Our Changing Climate
The Environmental Protection Agency, along with California, also attributes the longer fire season to climate change. Winter snows have been melting earlier and rain is has been coming later in the fall. This leaves the state in moderate to extreme drought before the scorching summer begins.
The dry conditions combined with above-normal temperatures leaves vegetation with less moisture, increasing the risk for fire danger. In addition to extended drought, there are insects such as pine beetles killing off trees and invasive species like cheat grass taking over that ignites easily and spreads rapidly. The end result are wildfires that are harder to control which means they last longer.

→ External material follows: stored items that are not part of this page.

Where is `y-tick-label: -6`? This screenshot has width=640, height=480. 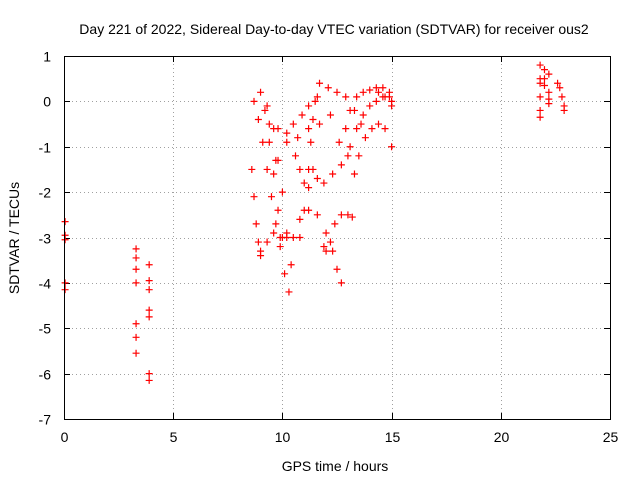 y-tick-label: -6 is located at coordinates (46, 375).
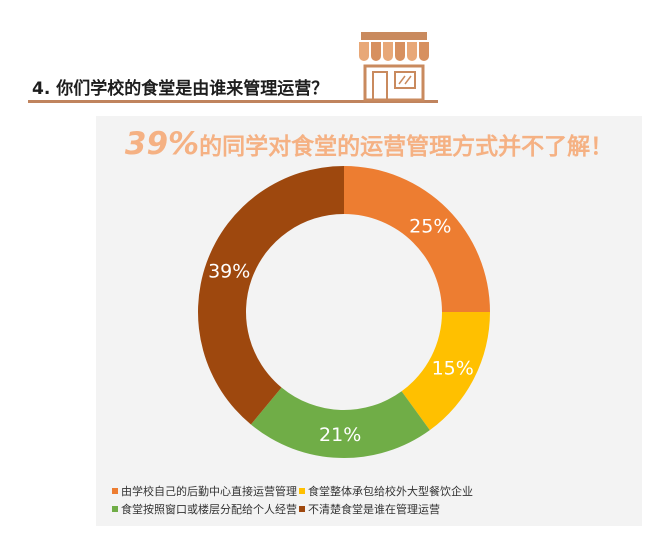 Image resolution: width=670 pixels, height=557 pixels. Describe the element at coordinates (233, 102) in the screenshot. I see `title-underline` at that location.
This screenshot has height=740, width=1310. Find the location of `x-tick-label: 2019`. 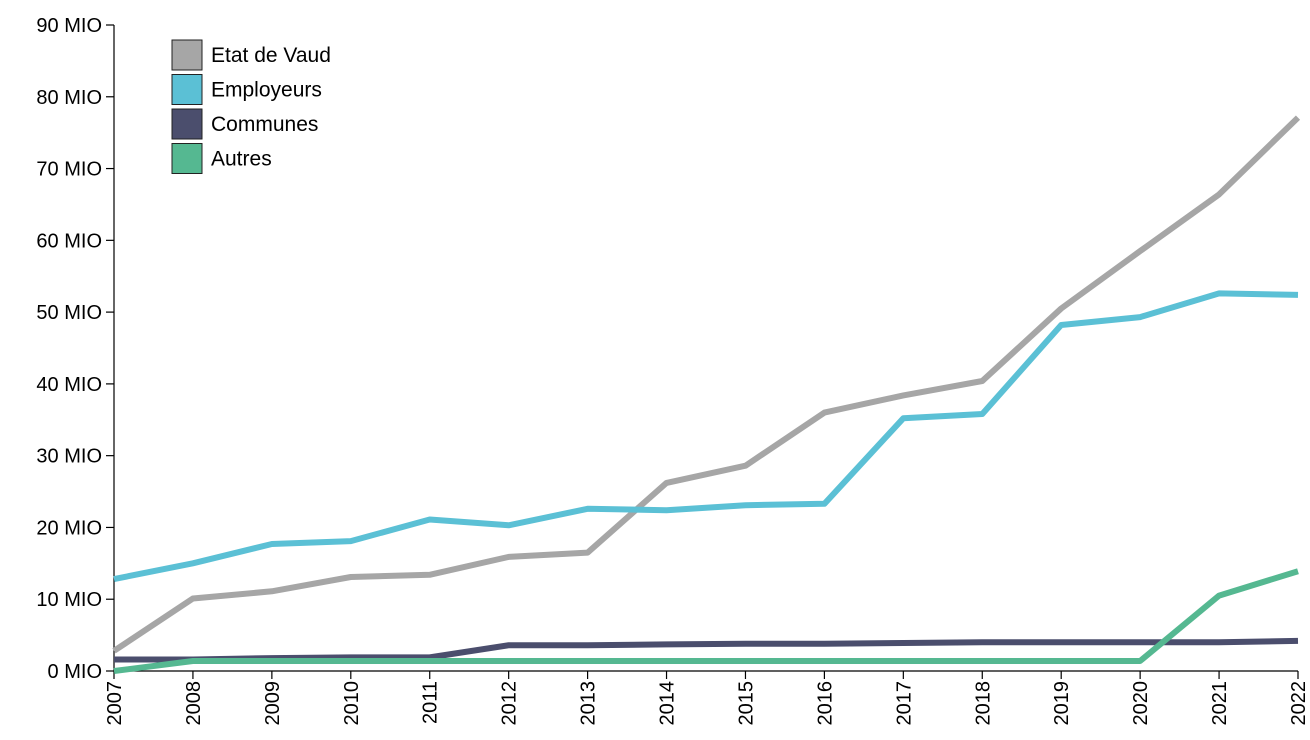

x-tick-label: 2019 is located at coordinates (1062, 704).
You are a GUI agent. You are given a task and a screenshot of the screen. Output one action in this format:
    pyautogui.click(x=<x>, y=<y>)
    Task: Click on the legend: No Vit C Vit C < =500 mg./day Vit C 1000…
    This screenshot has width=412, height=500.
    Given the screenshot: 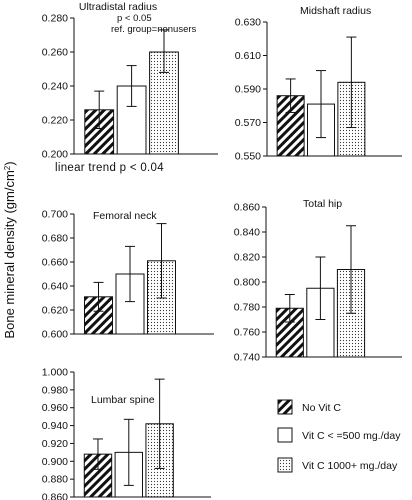 What is the action you would take?
    pyautogui.click(x=339, y=436)
    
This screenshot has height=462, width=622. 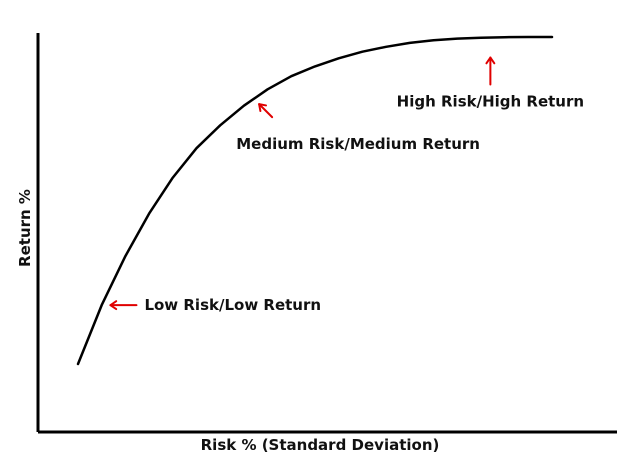 I want to click on annotation-label-high: High Risk/High Return, so click(x=490, y=102).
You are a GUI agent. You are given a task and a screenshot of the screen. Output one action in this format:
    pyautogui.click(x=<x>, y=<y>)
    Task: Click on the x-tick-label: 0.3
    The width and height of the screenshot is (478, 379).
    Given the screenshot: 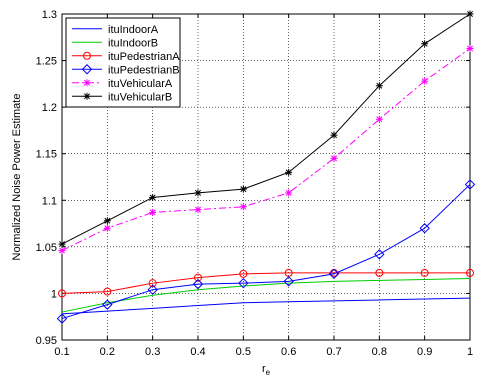 What is the action you would take?
    pyautogui.click(x=152, y=352)
    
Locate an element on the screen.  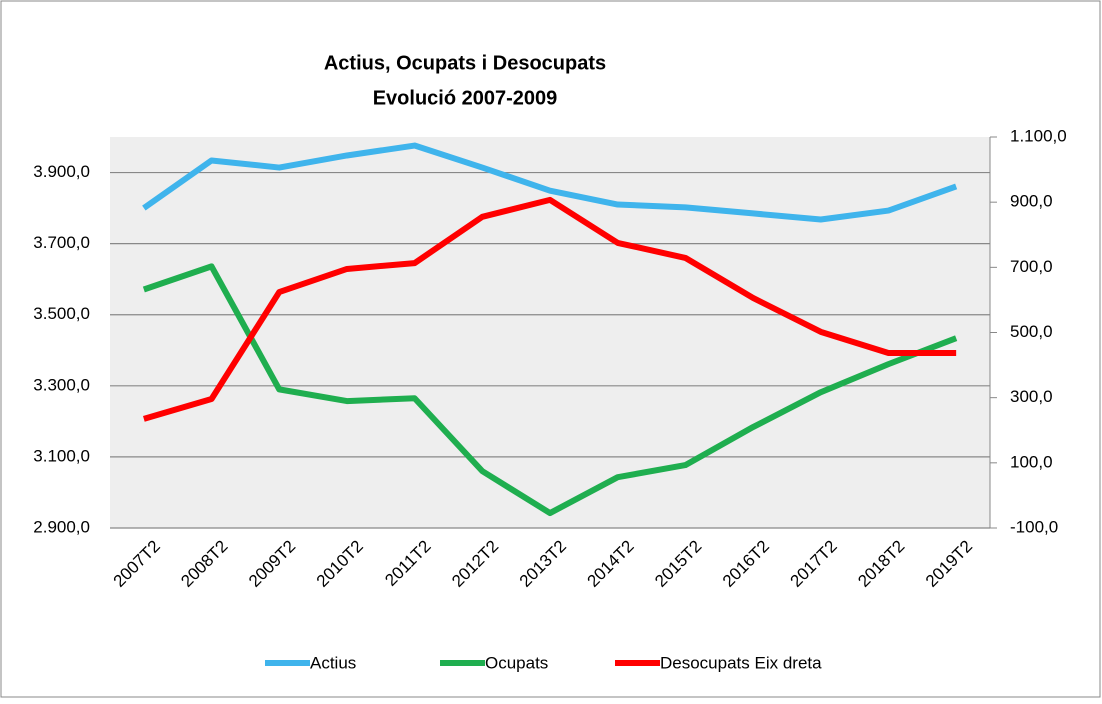
y2-tick-label: 700,0 is located at coordinates (1032, 266).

Earlier we mentioned that high wind speeds are a variable that impact the length of fire season. According to California climate reports, the windiest time of the year is from October to May. The Santa Ana winds in southern California and the Diablo winds in the northern part of the state are strong, dry, downslope winds that move through the mountains and toward the coast. NOAA reports that these winds can, and have, reached up to hurricane strength, which increases the speed a fire spreads. The result, more destruction over a shorter period of time.
Think of all the variables mentioned like this. The rainy season is ending earlier ahead of the long and hot summer which continues the drought and dries out vegetation. Add in the strong autumn winds to any fire that is sparked and these events not only spread faster, but are hotter.

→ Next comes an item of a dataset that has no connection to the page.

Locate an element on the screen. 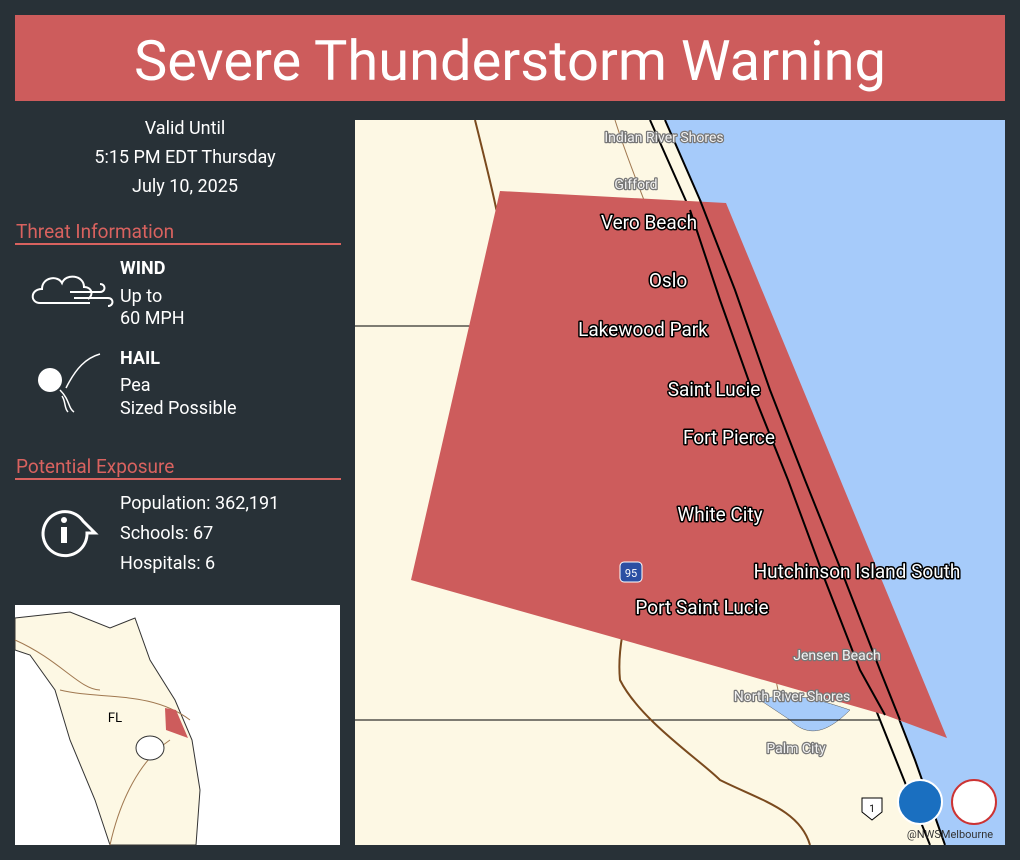 This screenshot has width=1020, height=860. valid-line: Valid Until is located at coordinates (185, 128).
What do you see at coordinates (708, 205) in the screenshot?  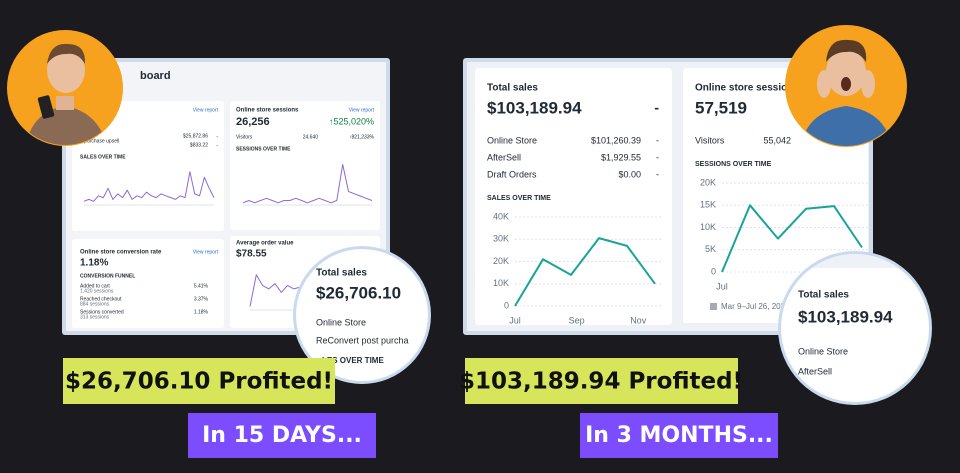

The Western Fire Chief’s Association reports that while there may be fewer fires in September and October, those that do happen are actually far more destructive and burn more acreage. Heavy rainfall usually signifies the end of the California fire season similar to Florida, but with the rain arrival in the West being delayed more and more each year, this keeps fires burning into the winter months. This is why wildland firefighting agencies have experimented with the year-round fire season.
Efforts in Wildfire Management
After the fires of 1998 destroyed nearly 500-thousand acres in Florida, the prescribed burn law was strengthened. Burn manager certification programs educated land managers on the weather and landscape conditions in order to provide controlled burns to keep the forests from building up with flammable growth like grasses and brush. The result from prescribed burns keeps the undergrowth limited which prevents fires from becoming uncontrollable, keeping people and their property safe.
The Florida Wildlife Commission has reported these burns also help wildlife management, stating that many species’ very existence depends on the natural habitat’s ability to produce enough of the right food. The fires promote new growth full of nutrition like flowers, fruits and seeds.
Western states haven’t been so lucky as the South. Prescribed or controlled burns aren’t as popular and are often suspended due to large fires burning and the record-dry conditions in addition to other weather elements, which makes a safe burn unsafe.
There have been other efforts made to preserve the land and protect the people. CAL FIRE has removed dead trees, cleared vegetation and created fuel breaks to prevent further spread of massive wildfires, in addition to experimenting with more manpower.
A staggering 90% of wildfires are caused by humans, according to information provided by the USDA.
This statistic prompted a big community response for those who live in fire-prone areas. Increased community engagement has led to adaptation and risk reduction. Best practices include designing a wildfire-resistant home which reduces the contact between the flame and the structure. For example, fire-smart landscaping uses fire-resistant plants placed strategically away from the home to prevent the spread of fire to the building. Hardscaping like pavers or gravel are used closest to the home to create a barrier that’s fuel-free, keeping fires at bay.
People that live in fire-prone areas are also advised to stay educated on fire safety and know evacuation routes in the event they have to flee their homes. Also, knowing fire safety while camping or other recreational activities is key to preventing additional fires to those that occur naturally, like from lightning, etc.